● Aim of the task:
Each record is to be transcribed exactly.

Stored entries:
-- Opening Marker --

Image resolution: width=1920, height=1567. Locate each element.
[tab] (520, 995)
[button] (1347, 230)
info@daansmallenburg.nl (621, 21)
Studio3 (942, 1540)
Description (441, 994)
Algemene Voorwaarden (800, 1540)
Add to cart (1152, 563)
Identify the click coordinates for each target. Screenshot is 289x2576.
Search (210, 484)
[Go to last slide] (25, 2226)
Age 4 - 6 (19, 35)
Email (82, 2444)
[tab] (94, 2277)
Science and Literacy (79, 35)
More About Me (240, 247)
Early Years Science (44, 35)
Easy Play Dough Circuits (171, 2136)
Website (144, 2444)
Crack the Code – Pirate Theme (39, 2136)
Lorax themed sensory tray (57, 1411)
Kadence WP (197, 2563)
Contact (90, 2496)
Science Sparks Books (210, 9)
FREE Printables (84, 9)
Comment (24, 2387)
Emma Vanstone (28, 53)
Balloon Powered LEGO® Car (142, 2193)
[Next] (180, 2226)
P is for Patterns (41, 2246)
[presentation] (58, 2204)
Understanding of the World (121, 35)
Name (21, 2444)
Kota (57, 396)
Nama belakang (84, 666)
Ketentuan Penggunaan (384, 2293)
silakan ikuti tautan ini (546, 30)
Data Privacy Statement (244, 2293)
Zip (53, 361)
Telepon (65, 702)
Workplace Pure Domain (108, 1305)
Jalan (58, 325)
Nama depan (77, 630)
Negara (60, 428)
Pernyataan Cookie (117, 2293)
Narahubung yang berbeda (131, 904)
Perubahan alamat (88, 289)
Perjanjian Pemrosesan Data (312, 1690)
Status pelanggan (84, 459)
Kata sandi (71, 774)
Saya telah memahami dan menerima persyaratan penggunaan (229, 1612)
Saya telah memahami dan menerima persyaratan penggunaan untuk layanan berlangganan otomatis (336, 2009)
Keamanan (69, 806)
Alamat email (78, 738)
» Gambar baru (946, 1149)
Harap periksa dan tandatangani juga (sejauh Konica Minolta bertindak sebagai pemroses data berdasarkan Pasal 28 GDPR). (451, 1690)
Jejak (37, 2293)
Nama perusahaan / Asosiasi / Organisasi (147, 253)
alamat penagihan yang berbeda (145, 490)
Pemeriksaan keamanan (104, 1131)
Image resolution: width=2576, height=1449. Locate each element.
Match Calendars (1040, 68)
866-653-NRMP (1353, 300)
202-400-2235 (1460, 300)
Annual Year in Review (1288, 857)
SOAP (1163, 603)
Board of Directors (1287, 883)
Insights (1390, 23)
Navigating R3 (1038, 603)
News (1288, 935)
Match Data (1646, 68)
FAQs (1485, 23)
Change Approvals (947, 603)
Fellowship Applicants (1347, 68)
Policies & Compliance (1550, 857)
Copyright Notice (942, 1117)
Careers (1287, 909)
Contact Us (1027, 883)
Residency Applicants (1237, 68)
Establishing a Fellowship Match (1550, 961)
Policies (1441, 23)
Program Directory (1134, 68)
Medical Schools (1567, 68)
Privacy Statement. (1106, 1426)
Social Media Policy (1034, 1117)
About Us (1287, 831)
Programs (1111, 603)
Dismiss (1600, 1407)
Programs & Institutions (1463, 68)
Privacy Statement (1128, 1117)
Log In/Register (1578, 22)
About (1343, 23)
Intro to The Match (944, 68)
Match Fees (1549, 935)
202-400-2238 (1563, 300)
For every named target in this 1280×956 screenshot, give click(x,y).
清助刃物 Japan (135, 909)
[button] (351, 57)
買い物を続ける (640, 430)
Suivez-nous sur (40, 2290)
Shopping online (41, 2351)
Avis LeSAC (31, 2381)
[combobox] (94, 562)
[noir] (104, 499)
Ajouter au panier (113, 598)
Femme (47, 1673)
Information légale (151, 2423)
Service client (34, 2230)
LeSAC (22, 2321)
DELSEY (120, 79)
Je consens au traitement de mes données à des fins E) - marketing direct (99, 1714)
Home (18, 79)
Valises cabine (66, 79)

-- Closing Marker --

● Reply to the task:
Image resolution: width=1920, height=1567. Locate each element.
[tab] (520, 995)
[button] (1347, 230)
info@daansmallenburg.nl (621, 21)
Studio3 (942, 1540)
Description (441, 994)
Algemene Voorwaarden (800, 1540)
Add to cart (1152, 563)
Identify the click coordinates for each target. Screenshot is 289x2576.
Search (210, 484)
[Go to last slide] (25, 2226)
Age 4 - 6 (19, 35)
Email (82, 2444)
[tab] (94, 2277)
Science and Literacy (79, 35)
More About Me (240, 247)
Early Years Science (44, 35)
Easy Play Dough Circuits (171, 2136)
Website (144, 2444)
Crack the Code – Pirate Theme (39, 2136)
Lorax themed sensory tray (57, 1411)
Kadence WP (197, 2563)
Contact (90, 2496)
Science Sparks Books (210, 9)
FREE Printables (84, 9)
Comment (24, 2387)
Emma Vanstone (28, 53)
Balloon Powered LEGO® Car (142, 2193)
[Next] (180, 2226)
P is for Patterns (41, 2246)
[presentation] (58, 2204)
Understanding of the World (121, 35)
Name (21, 2444)
Kota (57, 396)
Nama belakang (84, 666)
Ketentuan Penggunaan (384, 2293)
silakan ikuti tautan ini (546, 30)
Data Privacy Statement (244, 2293)
Zip (53, 361)
Telepon (65, 702)
Workplace Pure Domain (108, 1305)
Jalan (58, 325)
Nama depan (77, 630)
Negara (60, 428)
Pernyataan Cookie (117, 2293)
Narahubung yang berbeda (131, 904)
Perubahan alamat (88, 289)
Perjanjian Pemrosesan Data (312, 1690)
Status pelanggan (84, 459)
Kata sandi (71, 774)
Saya telah memahami dan menerima persyaratan penggunaan (229, 1612)
Saya telah memahami dan menerima persyaratan penggunaan untuk layanan berlangganan otomatis (336, 2009)
Keamanan (69, 806)
Alamat email (78, 738)
» Gambar baru (946, 1149)
Harap periksa dan tandatangani juga (sejauh Konica Minolta bertindak sebagai pemroses data berdasarkan Pasal 28 GDPR). (451, 1690)
Jejak (37, 2293)
Nama perusahaan / Asosiasi / Organisasi (147, 253)
alamat penagihan yang berbeda (145, 490)
Pemeriksaan keamanan (104, 1131)
Image resolution: width=2576, height=1449. Locate each element.
Match Calendars (1040, 68)
866-653-NRMP (1353, 300)
202-400-2235 (1460, 300)
Annual Year in Review (1288, 857)
SOAP (1163, 603)
Board of Directors (1287, 883)
Insights (1390, 23)
Navigating R3 (1038, 603)
News (1288, 935)
Match Data (1646, 68)
FAQs (1485, 23)
Change Approvals (947, 603)
Fellowship Applicants (1347, 68)
Policies & Compliance (1550, 857)
Copyright Notice (942, 1117)
Careers (1287, 909)
Contact Us (1027, 883)
Residency Applicants (1237, 68)
Establishing a Fellowship Match (1550, 961)
Policies (1441, 23)
Program Directory (1134, 68)
Medical Schools (1567, 68)
Privacy Statement. (1106, 1426)
Social Media Policy (1034, 1117)
About Us (1287, 831)
Programs (1111, 603)
Dismiss (1600, 1407)
Programs & Institutions (1463, 68)
Privacy Statement (1128, 1117)
Log In/Register (1578, 22)
About (1343, 23)
Intro to The Match (944, 68)
Match Fees (1549, 935)
202-400-2238 (1563, 300)
For every named target in this 1280×956 screenshot, give click(x,y).
清助刃物 Japan (135, 909)
[button] (351, 57)
買い物を続ける (640, 430)
Suivez-nous sur (40, 2290)
Shopping online (41, 2351)
Avis LeSAC (31, 2381)
[combobox] (94, 562)
[noir] (104, 499)
Ajouter au panier (113, 598)
Femme (47, 1673)
Information légale (151, 2423)
Service client (34, 2230)
LeSAC (22, 2321)
DELSEY (120, 79)
Je consens au traitement de mes données à des fins E) - marketing direct (99, 1714)
Home (18, 79)
Valises cabine (66, 79)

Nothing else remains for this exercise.